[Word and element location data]
(begin)
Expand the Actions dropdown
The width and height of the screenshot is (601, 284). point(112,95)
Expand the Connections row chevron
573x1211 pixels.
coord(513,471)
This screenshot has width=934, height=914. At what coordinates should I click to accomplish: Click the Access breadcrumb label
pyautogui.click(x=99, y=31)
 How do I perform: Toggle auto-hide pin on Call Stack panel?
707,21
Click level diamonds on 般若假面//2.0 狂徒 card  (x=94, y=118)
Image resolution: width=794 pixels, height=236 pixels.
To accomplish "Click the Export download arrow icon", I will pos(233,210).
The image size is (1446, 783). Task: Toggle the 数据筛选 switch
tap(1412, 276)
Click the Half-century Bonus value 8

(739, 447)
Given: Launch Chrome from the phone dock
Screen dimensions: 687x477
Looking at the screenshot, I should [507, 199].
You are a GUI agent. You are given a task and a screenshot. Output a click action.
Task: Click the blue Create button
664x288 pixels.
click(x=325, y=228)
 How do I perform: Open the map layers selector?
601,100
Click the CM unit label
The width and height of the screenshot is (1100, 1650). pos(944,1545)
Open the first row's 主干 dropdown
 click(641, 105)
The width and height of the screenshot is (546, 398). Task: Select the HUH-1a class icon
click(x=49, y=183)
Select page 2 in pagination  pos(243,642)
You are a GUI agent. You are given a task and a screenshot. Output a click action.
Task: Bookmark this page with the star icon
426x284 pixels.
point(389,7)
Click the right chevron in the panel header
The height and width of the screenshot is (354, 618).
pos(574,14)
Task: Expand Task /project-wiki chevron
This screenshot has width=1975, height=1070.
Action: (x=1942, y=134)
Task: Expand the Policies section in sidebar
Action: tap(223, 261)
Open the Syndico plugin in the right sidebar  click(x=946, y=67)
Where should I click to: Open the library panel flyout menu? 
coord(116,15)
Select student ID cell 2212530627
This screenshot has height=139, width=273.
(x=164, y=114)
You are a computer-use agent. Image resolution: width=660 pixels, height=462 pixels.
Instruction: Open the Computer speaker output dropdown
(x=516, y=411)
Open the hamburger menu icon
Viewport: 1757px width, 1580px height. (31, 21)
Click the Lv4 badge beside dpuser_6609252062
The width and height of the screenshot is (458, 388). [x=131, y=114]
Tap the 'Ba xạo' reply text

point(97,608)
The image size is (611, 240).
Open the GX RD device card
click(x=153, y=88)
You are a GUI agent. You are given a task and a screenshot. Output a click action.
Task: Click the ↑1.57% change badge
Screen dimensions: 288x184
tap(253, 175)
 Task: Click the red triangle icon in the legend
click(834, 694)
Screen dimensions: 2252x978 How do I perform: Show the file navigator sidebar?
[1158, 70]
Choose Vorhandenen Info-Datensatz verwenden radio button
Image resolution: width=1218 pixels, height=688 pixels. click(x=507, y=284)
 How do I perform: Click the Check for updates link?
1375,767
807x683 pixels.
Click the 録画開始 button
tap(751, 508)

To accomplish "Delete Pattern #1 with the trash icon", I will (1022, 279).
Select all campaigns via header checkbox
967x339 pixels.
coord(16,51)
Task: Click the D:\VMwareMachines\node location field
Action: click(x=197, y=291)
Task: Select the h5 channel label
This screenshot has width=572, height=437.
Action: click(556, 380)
(end)
**Brief:** Recast the data lines as a JSON list of strings, one string per line with blank lines left out. Begin at the line containing "The width and height of the screenshot is (546, 398)." and stop after the line containing "coord(116,15)", including no other lines.

**Answer to this problem:**
[
  "The width and height of the screenshot is (546, 398). Task: Select the HUH-1a class icon",
  "click(x=49, y=183)",
  "Select page 2 in pagination  pos(243,642)",
  "You are a GUI agent. You are given a task and a screenshot. Output a click action.",
  "Task: Bookmark this page with the star icon",
  "426x284 pixels.",
  "point(389,7)",
  "Click the right chevron in the panel header",
  "The height and width of the screenshot is (354, 618).",
  "pos(574,14)",
  "Task: Expand Task /project-wiki chevron",
  "This screenshot has width=1975, height=1070.",
  "Action: (x=1942, y=134)",
  "Task: Expand the Policies section in sidebar",
  "Action: tap(223, 261)",
  "Open the Syndico plugin in the right sidebar  click(x=946, y=67)",
  "Where should I click to: Open the library panel flyout menu? ",
  "coord(116,15)"
]